Similarly, the gut microbiome transforms dietary cholesterol. Bacteroides sulfonate cholesterol using a gene cluster that harbors the sulfotransferase enzyme. Studies have shown a decrease in this specific gene cluster during gut inflammation. Since the biological functions of sulfated cholesterol metabolites from the microbiome are not understood completely, they represent an exciting area for future investigation. Also, the gut metagenome could more reliably explain cholesterol, cholesterol derivatives, and blood lipid panels of an individual, the most commonly utilized indicators of metabolic health.
Conclusions
Humans consume lipids through food throughout their lives. Eukaryotic cells can synthesize most lipids except linoleic and alpha-linolenic acids, precursors to omega-3 and omega-6 fatty acids. Thus, dietary lipids have several health benefits, e.g., cell regeneration, membrane stability, and maintenance of metabolic pathways.
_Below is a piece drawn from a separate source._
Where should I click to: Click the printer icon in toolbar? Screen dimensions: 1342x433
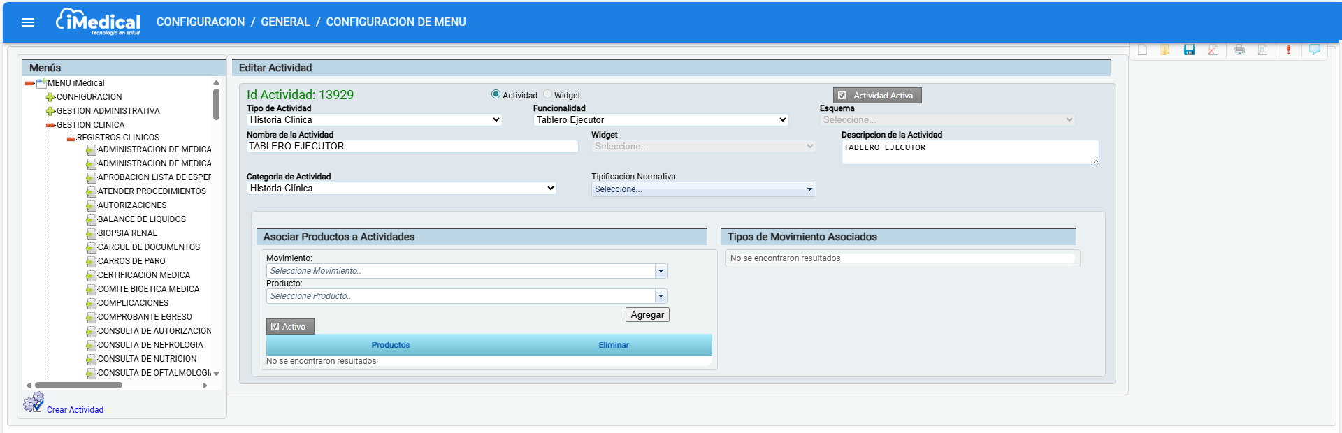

However, studies have not yet deciphered lipids generated by gut microbiome enzymes and explained their impact on systemic inflammation. Besides gut, microbiome lipid metabolism may impact chronic inflammation in the brain, potentially resulting in many neurodegenerative diseases. Researchers are increasingly becoming interested in exploring whether Parkinson’s disease begins in the gut.
Since the human brain is also rich in sphingolipids and plasmalogens, two gut microbial products, future studies should also evaluate which microbial-derived lipids impact the gut-brain axis. Another area worth exploring is how gut microbiome-driven lipid metabolism is a critical determinant of human health and disease. Preliminary metabolomic profiling studies have revealed that the serum of healthy humans has thousands of bacteria-derived metabolites, many of which are possibly lipids.
Future efforts should focus on purifying microbiome metabolites and running them for tandem mass spectrometry analysis to generate shared databases. This data could inform strategies for the prevention, diagnosis, and treatment of several human diseases as a response to the lipids in human bodies and could help improve clinical outcomes. Individuals could also be subjected to deep metabolomic and genetic profiling to link metabolic signatures to microbiome populations.
Further, the scientists should work on developing a catalog of lipid profiles for microbes that correlate with health and disease. Understanding lipid-microbes and host-microbe interactions and genetic manipulation of microbial enzymes mediating lipid metabolism would also prove helpful, especially for bacterial taxa important for human health, e.g., Lachnospiraceae and Bifidobacteria strains.
Furthermore, there is an urgent need to understand outer membrane vesicle (OMV)-mediated lipid secretion and delivery. It could help develop resistance to viruses or other pathogenic invasions. The researchers emphasized considering the unique lipid fingerprints of gut microbes in future studies assessing human health and disease.